However, if desired the address translation circuitry can be arranged to take into account other factors when determining the virtual machine based on the provided value of the virtual machine indication. For example, in one implementation the address translation circuitry may be arranged to determine the virtual machine associated with the virtual peripheral device issuing the request transfer with reference to both the virtual machine indication provided by the second address translation control field and the source indication value.
The manner in which the source indication value is used can vary dependent on implementation. For instance the way in which any particular value of virtual machine indication is interpreted may be dependent on the source indication value. By way of illustrative example, if the source indication value can be either 1 or 2, and there are four virtual machines A to D, the way in which the value of the virtual machine indication is mapped to a particular virtual machine may be dependent on the source indication value. For example, virtual machine indication values of 0 or 1 may be determined to correspond to virtual machines A and B, respectively, when the source indication value is 1, but those same values of virtual machine indication may instead be mapped to virtual machines B and C, respectively, if the source indication value is 2.
As another example of how the source indication value can be used to influence the determination of the virtual machine from the virtual machine indication, the address translation circuitry may be arranged to employ a subset of values of the source indication value, in combination with virtual machine indication, to determine the virtual machine associated with the virtual peripheral device issuing the request transfer. Hence, in this example, whilst the virtual machine indication provides part of the information required to identify the virtual machine, another part of the information required can be determined from the source indication value. Such an approach could, for example, allow the size of the second address translation control field to be reduced relative to an implementation where all of the required information to identify the virtual machine is instead provided within the second address translation control field. However, such an approach may constrain the flexibility in the way in which the bits of the source indication value could otherwise be used by the peripheral device.

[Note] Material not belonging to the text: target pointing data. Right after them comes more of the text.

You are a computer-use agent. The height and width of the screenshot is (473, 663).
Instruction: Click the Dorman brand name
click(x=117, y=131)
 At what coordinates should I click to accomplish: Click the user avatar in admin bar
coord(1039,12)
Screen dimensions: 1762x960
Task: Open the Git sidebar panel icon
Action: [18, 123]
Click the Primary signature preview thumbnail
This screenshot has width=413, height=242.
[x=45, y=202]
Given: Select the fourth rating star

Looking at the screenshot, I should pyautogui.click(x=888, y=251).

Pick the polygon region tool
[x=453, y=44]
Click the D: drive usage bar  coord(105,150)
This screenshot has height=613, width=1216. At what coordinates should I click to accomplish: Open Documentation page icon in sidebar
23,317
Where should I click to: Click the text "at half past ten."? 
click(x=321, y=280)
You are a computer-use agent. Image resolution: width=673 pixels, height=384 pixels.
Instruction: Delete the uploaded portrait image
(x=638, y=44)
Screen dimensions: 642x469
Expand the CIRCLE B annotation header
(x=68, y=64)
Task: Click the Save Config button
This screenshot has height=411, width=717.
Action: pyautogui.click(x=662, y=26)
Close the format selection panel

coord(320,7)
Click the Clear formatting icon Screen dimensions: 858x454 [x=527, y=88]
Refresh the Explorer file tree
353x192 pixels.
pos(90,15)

The source indication information can also be used for other purposes, in addition to its primary purpose to control routing of an associated response transfer back to the peripheral device and/or the optional usage discussed earlier where the value of the source indication can be used to influence how the virtual machine is determined from the virtual machine indication. For example, the address translation circuitry may be arranged to reference the source indication to perform a permission check to determine whether the peripheral device is allowed to issue request transfers with the second address translation control field associated therewith. By such an approach, the use of the second address translation control field can be limited to use with certain peripheral devices.
As discussed earlier, the techniques described herein can be used in association with a wide variety of different communication networks, but one example use case is in association with a packet network. Such a packet network can take a variety of forms, but in one example implementation the packet network is a Peripheral Component Interconnect Express (PCIe) network, and the peripheral device is an endpoint device within the PCIe network.
Within such a PCIe network, the peripheral device could take a variety of forms. However, in one particular example implementation the peripheral device is a Single Root I/O Virtualisation (SR-IOV) device. An SR-IOV device is a particular form of device supported by an extension to the PCIe specification, that allows one physical device to present itself as multiple virtual peripheral devices for use by a host device. In PCIe terminology, the virtual peripheral devices may be referred to as virtual functions.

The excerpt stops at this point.